→ **WORK REQUIRED**: Copy out each line containing "type" from the entries below.

→ **DATA EXTRACTS**:
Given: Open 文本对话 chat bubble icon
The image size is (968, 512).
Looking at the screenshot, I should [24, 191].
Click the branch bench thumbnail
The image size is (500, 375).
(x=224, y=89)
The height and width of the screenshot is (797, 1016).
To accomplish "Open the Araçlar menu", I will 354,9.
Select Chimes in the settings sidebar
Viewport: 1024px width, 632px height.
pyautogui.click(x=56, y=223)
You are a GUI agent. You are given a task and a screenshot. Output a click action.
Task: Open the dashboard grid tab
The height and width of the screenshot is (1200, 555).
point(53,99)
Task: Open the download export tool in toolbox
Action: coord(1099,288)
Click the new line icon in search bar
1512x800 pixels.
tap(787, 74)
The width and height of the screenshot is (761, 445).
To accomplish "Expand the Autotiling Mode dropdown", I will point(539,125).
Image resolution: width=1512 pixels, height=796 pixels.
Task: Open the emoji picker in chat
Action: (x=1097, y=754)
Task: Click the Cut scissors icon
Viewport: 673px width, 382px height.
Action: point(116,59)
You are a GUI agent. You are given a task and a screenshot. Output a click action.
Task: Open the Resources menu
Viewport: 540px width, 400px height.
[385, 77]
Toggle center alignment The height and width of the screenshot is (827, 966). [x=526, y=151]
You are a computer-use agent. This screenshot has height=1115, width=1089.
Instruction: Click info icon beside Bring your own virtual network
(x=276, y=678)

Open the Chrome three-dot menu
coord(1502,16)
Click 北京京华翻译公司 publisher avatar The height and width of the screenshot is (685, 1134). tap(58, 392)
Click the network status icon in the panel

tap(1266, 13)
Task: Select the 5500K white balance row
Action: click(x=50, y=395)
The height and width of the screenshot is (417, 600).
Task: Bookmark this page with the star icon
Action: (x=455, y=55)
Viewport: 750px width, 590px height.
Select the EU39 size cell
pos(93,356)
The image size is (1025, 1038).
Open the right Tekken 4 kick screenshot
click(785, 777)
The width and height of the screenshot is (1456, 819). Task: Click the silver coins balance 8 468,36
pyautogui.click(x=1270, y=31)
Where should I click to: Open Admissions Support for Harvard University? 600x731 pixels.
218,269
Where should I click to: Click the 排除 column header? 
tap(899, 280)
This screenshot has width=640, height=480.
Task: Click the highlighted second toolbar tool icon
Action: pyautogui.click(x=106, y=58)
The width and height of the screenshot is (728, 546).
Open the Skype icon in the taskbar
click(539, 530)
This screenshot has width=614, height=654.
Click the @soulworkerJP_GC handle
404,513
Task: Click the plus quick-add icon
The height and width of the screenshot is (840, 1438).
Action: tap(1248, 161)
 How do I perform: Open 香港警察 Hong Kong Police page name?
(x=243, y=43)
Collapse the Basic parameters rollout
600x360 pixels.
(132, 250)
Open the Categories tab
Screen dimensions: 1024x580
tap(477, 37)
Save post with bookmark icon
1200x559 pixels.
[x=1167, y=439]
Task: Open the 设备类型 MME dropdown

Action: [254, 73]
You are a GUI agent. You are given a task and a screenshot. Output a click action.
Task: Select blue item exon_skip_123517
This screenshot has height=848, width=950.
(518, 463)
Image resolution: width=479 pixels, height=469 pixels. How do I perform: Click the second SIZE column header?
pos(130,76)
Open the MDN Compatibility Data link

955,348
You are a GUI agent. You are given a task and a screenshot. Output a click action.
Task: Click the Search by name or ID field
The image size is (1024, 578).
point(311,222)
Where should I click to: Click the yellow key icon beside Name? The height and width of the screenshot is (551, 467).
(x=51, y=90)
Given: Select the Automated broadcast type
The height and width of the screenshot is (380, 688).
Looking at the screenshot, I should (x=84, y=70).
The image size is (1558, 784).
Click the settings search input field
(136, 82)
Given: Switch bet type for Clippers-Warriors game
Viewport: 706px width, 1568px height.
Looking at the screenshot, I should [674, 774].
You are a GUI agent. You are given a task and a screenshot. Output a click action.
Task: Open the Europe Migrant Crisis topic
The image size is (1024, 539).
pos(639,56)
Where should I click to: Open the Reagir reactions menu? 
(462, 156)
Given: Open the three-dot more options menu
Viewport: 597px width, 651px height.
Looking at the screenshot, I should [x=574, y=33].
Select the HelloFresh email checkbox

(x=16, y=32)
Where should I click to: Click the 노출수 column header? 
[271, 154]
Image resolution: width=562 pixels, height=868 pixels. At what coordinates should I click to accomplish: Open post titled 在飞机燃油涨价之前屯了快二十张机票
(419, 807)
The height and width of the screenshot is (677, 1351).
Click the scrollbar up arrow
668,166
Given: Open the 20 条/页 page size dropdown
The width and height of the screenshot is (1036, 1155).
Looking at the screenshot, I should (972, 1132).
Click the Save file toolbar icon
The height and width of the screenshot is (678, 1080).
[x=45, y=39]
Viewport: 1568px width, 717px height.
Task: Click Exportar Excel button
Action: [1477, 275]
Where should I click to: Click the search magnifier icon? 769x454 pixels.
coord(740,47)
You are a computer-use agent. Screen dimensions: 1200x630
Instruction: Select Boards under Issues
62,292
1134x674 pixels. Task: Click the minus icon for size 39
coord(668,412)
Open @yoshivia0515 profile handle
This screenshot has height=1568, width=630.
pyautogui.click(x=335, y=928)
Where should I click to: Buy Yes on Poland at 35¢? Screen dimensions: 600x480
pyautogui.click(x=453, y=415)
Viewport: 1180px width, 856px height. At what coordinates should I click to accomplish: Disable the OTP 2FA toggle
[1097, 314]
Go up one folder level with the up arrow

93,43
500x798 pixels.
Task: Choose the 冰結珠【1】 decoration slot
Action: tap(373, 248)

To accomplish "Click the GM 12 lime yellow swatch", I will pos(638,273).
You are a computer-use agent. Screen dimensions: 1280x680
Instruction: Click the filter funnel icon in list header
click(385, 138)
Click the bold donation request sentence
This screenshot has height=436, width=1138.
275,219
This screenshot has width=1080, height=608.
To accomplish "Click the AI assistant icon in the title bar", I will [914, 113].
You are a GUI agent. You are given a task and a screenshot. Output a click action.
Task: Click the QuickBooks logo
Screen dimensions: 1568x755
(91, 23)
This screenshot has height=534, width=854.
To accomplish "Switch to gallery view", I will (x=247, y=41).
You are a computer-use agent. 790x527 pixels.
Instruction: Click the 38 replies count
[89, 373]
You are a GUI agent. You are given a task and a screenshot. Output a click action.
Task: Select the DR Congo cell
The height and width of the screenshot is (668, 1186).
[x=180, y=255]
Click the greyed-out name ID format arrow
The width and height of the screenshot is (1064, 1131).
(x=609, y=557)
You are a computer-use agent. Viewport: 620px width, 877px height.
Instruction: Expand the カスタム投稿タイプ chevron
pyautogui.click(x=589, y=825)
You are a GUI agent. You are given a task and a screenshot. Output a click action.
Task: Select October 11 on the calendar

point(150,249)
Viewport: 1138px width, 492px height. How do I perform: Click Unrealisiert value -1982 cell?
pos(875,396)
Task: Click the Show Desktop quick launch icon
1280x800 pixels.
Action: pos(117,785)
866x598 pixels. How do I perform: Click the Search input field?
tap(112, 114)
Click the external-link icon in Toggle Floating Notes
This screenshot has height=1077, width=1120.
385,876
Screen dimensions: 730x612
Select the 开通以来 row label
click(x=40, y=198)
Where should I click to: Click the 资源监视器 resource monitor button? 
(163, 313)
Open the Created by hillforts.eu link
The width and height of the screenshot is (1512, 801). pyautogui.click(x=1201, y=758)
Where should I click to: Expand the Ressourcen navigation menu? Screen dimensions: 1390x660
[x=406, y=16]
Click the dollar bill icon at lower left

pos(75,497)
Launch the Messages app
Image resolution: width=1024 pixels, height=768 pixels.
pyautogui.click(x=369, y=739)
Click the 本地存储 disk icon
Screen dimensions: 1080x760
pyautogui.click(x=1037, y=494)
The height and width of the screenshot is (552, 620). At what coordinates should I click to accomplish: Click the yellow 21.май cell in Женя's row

→ **ANSWER BOX**:
Given: Select the Automated broadcast type
Given: Switch bet type for Clippers-Warriors game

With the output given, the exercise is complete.